Sementara, resiko yang sebenarnya sedang ia hadapi adalah, jika ada Jamaah yang tidak suka dengan apa yang ia sampaikan, bisa saja tiba-tiba ada yang meirngsek maju ke depan, kemudian menginterupsinya saat ia berbicara. Bahkan mungkin bisa lebih parah dari itu, ada orang yang tidak suka dengan apa yang disampaikan narasumber, kemudian maju ke depan mendekat ke panggung, lalu melempar sandal ke muka narasumber. Hal ini pernah terjadi ketika Mbah Nun dan KiaiKanjeng hadir dalam sebuah forum dimana salah satu pejabat daerah ikut duduk di sebelah Mbah Nun. Tiba-tiba ada seorang pemuda yang memang memiliki catatan ketidakbecusan pejabat itu dalam memimpin daerahnya, ia meringsek ke depan panggung dan melempar sandal ke hadapan pejabat itu. Tentu saja Mbah Nun dan KiaiKanjeng sigap merespons peristiwa itu, sang pemuda kemudian diamankan oleh KiaiKanjeng untuk ditenangkan di ruang transit.
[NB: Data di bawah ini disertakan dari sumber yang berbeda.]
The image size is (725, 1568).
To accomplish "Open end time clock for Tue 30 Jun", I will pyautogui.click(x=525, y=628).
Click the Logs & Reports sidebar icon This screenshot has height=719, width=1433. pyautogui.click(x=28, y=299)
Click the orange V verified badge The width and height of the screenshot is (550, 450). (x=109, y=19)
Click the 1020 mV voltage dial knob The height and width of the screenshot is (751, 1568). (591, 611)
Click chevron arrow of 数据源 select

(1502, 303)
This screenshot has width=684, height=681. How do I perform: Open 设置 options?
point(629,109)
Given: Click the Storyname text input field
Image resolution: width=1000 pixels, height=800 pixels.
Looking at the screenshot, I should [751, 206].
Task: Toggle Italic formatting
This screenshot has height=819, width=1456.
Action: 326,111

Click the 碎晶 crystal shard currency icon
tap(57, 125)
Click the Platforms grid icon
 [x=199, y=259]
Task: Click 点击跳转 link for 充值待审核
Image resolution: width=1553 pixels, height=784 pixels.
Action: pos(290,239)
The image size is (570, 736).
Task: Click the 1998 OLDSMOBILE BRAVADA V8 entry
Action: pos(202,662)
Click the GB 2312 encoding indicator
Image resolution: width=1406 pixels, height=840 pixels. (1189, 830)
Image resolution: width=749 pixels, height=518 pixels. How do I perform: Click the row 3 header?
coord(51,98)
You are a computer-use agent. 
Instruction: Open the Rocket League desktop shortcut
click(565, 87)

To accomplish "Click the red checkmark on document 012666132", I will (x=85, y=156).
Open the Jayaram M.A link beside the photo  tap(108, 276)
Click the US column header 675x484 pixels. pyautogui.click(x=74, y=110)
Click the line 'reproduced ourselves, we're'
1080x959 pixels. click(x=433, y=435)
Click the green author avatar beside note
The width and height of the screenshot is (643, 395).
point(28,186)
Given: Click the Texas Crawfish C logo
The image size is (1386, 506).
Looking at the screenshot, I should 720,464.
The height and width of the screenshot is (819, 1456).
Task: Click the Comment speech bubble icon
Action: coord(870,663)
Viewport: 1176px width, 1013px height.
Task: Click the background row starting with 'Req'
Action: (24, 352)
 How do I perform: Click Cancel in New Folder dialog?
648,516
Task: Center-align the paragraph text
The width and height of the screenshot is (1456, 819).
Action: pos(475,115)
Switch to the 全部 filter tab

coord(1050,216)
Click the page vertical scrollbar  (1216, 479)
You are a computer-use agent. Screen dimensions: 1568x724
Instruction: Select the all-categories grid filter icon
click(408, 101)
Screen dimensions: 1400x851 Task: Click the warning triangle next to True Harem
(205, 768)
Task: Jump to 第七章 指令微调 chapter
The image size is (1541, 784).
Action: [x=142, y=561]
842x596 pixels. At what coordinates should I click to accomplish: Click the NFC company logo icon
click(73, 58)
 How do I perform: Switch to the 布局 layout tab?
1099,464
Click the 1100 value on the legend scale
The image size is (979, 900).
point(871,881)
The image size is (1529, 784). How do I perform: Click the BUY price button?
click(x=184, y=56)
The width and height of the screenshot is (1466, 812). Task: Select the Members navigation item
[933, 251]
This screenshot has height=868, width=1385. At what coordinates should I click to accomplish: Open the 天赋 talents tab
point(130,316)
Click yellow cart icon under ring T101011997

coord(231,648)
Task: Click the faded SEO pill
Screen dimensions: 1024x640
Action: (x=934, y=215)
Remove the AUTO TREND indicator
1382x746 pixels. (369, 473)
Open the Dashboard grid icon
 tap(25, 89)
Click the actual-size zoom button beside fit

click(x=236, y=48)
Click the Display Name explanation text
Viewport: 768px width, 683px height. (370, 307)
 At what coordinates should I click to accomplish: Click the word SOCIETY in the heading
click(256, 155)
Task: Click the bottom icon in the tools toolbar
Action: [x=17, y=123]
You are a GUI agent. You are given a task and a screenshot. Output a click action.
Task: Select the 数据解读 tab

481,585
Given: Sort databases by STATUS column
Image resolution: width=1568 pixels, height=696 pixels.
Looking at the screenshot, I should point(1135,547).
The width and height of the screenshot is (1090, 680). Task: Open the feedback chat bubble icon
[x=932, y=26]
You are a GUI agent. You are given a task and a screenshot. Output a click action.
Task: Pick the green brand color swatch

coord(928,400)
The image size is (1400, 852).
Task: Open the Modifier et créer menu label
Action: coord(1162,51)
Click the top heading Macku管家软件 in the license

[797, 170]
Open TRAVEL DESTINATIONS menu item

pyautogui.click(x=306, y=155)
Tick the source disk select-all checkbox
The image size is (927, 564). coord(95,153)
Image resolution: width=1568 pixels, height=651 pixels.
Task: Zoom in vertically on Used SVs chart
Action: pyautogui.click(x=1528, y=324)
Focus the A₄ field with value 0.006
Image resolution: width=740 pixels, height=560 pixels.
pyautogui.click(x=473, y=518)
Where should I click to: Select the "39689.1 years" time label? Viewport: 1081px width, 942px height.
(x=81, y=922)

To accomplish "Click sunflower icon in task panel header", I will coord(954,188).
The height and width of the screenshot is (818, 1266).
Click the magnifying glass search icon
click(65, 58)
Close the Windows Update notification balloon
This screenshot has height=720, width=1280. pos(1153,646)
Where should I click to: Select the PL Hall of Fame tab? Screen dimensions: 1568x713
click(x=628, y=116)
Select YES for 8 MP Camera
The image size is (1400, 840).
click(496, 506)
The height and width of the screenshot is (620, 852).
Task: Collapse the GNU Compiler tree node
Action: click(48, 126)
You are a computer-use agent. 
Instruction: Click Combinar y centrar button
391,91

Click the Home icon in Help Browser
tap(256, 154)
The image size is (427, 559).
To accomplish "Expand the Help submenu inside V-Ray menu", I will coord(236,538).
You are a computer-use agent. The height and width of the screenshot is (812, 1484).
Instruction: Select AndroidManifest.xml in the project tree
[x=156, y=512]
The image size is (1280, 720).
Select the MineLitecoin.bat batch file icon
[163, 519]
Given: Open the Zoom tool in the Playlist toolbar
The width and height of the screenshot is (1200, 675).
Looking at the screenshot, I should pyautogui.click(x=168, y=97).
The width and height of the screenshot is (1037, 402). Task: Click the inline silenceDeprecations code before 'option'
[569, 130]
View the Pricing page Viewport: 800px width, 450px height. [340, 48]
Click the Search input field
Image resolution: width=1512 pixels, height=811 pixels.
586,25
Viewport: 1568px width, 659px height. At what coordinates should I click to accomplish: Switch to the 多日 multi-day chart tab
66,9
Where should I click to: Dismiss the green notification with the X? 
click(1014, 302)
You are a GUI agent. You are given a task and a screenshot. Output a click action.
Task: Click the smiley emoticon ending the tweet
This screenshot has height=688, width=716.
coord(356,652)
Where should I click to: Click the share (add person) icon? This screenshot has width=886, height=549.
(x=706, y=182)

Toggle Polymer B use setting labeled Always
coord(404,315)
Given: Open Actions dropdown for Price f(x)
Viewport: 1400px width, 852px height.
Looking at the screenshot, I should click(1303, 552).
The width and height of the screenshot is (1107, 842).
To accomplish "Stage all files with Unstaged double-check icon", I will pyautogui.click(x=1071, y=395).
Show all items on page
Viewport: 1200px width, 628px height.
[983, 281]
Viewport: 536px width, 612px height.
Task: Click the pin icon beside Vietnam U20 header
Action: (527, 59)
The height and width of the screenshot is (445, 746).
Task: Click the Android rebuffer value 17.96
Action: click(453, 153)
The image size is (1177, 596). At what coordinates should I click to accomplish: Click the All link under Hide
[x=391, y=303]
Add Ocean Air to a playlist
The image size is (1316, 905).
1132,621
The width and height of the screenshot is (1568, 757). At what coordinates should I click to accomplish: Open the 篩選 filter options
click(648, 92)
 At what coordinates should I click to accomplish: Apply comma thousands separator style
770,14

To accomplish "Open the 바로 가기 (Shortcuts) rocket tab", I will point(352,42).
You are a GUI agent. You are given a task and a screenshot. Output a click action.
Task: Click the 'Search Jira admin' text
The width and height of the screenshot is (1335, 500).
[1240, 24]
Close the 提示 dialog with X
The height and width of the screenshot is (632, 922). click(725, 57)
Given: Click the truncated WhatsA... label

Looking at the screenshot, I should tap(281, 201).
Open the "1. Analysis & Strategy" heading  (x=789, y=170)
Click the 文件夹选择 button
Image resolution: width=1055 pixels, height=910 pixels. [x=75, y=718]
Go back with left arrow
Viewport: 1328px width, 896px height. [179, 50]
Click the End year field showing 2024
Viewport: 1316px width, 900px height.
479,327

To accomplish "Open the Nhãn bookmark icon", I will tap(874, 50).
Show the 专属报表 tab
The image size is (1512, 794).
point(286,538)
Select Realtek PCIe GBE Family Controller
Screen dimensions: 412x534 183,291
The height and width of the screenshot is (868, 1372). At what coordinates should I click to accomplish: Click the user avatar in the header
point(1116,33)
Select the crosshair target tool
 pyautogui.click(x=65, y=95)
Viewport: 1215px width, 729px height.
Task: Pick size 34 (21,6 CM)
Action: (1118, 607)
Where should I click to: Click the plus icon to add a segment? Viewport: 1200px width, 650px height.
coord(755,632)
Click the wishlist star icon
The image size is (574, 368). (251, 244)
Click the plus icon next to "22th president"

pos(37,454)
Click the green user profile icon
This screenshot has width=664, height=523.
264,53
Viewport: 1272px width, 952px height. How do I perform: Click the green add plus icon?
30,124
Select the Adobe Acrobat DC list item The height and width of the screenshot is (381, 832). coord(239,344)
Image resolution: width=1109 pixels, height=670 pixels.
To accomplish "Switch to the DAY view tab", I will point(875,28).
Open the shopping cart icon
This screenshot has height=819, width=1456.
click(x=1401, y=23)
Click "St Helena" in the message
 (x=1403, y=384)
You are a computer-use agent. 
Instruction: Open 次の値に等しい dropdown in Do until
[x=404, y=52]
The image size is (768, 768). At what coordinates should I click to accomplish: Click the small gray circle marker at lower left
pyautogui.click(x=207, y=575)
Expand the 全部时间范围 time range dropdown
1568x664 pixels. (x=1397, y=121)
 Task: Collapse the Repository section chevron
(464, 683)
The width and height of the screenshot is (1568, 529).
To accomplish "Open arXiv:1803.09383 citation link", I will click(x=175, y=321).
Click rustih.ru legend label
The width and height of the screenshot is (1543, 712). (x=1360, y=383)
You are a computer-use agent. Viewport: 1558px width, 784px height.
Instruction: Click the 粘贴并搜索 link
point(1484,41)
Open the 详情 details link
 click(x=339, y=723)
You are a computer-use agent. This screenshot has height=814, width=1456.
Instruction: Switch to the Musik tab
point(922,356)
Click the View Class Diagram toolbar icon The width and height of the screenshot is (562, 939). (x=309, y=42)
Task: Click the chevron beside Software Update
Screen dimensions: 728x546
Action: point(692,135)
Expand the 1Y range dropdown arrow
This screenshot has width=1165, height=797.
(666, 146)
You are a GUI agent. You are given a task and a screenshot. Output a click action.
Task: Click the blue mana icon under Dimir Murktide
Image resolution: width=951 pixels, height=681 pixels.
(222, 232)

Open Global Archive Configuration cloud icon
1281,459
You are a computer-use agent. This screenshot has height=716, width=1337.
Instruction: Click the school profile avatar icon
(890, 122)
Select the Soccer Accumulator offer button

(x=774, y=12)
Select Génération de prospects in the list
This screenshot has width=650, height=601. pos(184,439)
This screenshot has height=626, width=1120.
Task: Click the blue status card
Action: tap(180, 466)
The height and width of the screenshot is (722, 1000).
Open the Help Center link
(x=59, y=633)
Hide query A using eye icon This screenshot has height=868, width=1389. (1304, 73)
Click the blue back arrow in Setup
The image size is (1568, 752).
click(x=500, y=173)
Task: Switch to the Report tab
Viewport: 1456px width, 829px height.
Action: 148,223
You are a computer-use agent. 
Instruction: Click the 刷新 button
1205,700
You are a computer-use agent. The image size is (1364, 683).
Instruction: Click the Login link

Begitulah adanya forum Maiyahan. Siapapun boleh datang, siapapun boleh berbicara apa saja, dan sebaliknya Jamaah Maiyah sebagai audiens juga memiliki kebebasan yang sama untuk setuju atau tidak setuju. Bahkan atas ketidaksetujuan terhadap sebuah narasi yang disampaikan di forum Maiyahan, Jamaah Maiyah pun diberi hak untuk membantah. Kenduri Cinta sebagaimana forum Maiyahan yang lainnya sangat membuka kesempatan itu. Sehingga forum ini terbangun dalam nuansa ruang diskusi publik yang sangat terbuka. Tidak hanya egaliter untuk membuktikan kesetaraannya, tetapi juga memang menjadikan forum ini sebagai podium bagi siapa saja yang hadir. Dan tidak harus berbicara membincangkan tema-tema diskusi yang berat, para seniman pun memiliki ruang untuk menampilkan karya seninya di forum ini.